- **Quesito A**: Nel racconto del quarto giorno a New York, per quale motivo spariscono il peso e l'ansia da imbarco? Rispondi in una o due frasi.
- **Quesito B**: Ricopia dal racconto il passo che comincia con "Mezza giornata di" e prosegue fino a "stretta derivazione paesana.".

Non può piovere per sempre a New York City - Giorno 4

Mezza giornata di riunioni e poi...liberi tutti.
Peccato, piove in maniera così disturbante da rendere difficile anche fare 100 metri con una valigia carica di pesi addizionali non indifferenti.
Sì perchè ne porto due di cristalli, mica uno. Anche quello della capa.
Valigia che raggiunge tranquillamente i 25/26 kg.
Ho un problema irrisolvibile.
Si chiama l'impossibilità di concepire uno spazio vuoto in una valigia.
È il regno del "non sia mai che", credo di stretta derivazione paesana.
Stavolta però qualcuno mi suggerisce di spedire con un corriere tutto questo cristallo.
Quindi magicamente sparisce il peso e la mai supita ansia da imbarco.
Messo da parte l'aereo, vuoi che non mi sia complicato la vita con un altro mezzo di trasporto?
No, con due.
In New Jersey esistono, in particolare, due compagnie di treni per Manhattan.
Beh, ovviamente ho sbagliato a prendere un treno avendo pagato esclusivamente per l'altro.
Da notificare la rigidità e la poca gentilezza del controllore nel farcelo notare. Americani sempre assai flessibili direi ma soprattutto affatto gentili.
Avendo perso altri 5 dollari, insieme alla svampita cinese mia compagna di ventura raggiungiamo l'albergo e suboto dopo pronti a girare.
Volete sapere una cosa?
La leggenda metropolitana che non si trovi un taxi libero a Manhattan è vera.
Svariati ettolitri di acqua addosso dopo riusciamo nell'impresa a farci un giro tra Central Park e Greenwich Village, godendo finalmente di questa città caotica e veramente poliedrica.
Un grande giocattolo perverso, pieno di suggestioni animate.

- **Elenco fornito**:
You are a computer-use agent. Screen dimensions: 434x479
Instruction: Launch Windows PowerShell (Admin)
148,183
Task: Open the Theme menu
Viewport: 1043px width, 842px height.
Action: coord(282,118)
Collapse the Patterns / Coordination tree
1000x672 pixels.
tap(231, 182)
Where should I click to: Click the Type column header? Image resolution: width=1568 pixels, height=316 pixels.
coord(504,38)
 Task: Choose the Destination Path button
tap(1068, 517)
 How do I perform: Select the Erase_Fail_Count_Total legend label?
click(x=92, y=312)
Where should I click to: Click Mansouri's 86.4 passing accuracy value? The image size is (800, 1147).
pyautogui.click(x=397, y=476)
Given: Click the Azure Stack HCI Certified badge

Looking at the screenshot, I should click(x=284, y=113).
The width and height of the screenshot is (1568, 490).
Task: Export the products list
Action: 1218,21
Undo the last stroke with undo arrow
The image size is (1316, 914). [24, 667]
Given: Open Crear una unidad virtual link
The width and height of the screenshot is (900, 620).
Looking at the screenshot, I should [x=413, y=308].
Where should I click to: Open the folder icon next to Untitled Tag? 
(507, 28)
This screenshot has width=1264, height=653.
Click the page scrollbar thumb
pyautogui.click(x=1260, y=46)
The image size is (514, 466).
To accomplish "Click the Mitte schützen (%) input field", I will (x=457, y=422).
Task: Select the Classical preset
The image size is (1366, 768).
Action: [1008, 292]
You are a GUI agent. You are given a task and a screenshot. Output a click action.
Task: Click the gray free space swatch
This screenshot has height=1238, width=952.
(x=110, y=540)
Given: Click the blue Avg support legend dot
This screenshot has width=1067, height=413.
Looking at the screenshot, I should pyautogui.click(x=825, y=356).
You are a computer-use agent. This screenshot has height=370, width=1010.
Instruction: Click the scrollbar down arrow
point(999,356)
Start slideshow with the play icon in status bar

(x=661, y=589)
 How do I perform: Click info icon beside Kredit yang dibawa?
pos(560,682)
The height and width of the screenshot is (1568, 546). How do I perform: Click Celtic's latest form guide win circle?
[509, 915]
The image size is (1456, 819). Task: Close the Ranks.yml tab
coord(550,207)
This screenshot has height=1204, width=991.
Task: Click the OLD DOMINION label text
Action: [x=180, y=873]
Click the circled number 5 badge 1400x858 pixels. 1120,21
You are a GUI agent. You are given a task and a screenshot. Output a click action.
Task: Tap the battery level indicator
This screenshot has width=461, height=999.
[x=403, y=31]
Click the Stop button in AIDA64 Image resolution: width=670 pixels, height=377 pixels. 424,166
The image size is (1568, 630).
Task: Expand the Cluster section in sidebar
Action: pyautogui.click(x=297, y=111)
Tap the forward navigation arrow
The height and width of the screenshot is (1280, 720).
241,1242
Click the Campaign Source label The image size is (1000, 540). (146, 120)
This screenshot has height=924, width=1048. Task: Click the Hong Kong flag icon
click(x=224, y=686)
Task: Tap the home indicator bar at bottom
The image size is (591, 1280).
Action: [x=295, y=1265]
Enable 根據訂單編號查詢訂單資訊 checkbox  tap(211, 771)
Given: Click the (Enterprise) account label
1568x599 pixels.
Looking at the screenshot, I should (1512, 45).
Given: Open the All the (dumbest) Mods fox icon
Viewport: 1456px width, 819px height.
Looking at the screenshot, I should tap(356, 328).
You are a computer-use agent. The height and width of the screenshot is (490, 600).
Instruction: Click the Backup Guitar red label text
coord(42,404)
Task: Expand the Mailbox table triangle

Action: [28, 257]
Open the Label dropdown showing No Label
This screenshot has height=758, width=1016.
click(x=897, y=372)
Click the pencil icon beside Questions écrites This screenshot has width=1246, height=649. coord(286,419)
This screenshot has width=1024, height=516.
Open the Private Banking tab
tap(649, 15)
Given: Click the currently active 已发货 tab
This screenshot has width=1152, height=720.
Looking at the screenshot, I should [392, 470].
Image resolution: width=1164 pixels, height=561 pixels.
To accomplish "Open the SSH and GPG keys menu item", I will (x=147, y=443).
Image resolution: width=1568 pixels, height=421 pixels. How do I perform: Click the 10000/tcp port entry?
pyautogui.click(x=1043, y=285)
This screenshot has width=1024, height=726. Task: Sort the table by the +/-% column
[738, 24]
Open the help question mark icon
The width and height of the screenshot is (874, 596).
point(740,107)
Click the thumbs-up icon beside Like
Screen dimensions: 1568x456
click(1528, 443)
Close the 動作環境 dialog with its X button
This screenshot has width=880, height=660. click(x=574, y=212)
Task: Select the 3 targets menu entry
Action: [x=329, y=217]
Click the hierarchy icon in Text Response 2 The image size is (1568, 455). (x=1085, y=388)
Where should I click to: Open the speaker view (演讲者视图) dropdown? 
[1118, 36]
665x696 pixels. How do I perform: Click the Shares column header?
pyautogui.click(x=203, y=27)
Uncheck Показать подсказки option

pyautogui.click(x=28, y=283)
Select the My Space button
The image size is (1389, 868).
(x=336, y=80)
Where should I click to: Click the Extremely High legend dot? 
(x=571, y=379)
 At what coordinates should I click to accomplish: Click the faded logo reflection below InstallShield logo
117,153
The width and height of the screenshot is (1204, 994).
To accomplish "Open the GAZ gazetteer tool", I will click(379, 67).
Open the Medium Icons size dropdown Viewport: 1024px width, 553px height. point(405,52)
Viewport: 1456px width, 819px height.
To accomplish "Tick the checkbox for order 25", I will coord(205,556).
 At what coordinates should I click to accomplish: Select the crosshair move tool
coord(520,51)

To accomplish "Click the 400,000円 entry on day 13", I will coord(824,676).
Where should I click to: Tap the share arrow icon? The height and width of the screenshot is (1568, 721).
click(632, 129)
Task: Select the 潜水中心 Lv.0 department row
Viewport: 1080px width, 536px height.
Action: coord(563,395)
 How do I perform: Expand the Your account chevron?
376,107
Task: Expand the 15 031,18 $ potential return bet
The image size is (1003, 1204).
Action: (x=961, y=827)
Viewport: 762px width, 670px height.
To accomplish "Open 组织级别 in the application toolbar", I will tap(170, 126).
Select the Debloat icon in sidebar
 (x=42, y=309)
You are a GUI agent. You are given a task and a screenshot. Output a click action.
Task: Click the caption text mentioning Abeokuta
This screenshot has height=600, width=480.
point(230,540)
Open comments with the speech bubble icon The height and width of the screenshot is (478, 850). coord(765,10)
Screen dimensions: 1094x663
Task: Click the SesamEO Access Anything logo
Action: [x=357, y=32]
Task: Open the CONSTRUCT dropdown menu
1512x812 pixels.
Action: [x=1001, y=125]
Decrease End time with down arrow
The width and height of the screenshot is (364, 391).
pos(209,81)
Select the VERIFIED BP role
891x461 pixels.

- **Risposta completa A**: Spariscono perché questa volta qualcuno suggerisce di spedire tutto il cristallo con un corriere.

- **Risposta completa B**:
Mezza giornata di riunioni e poi...liberi tutti.
Peccato, piove in maniera così disturbante da rendere difficile anche fare 100 metri con una valigia carica di pesi addizionali non indifferenti.
Sì perchè ne porto due di cristalli, mica uno. Anche quello della capa.
Valigia che raggiunge tranquillamente i 25/26 kg.
Ho un problema irrisolvibile.
Si chiama l'impossibilità di concepire uno spazio vuoto in una valigia.
È il regno del "non sia mai che", credo di stretta derivazione paesana.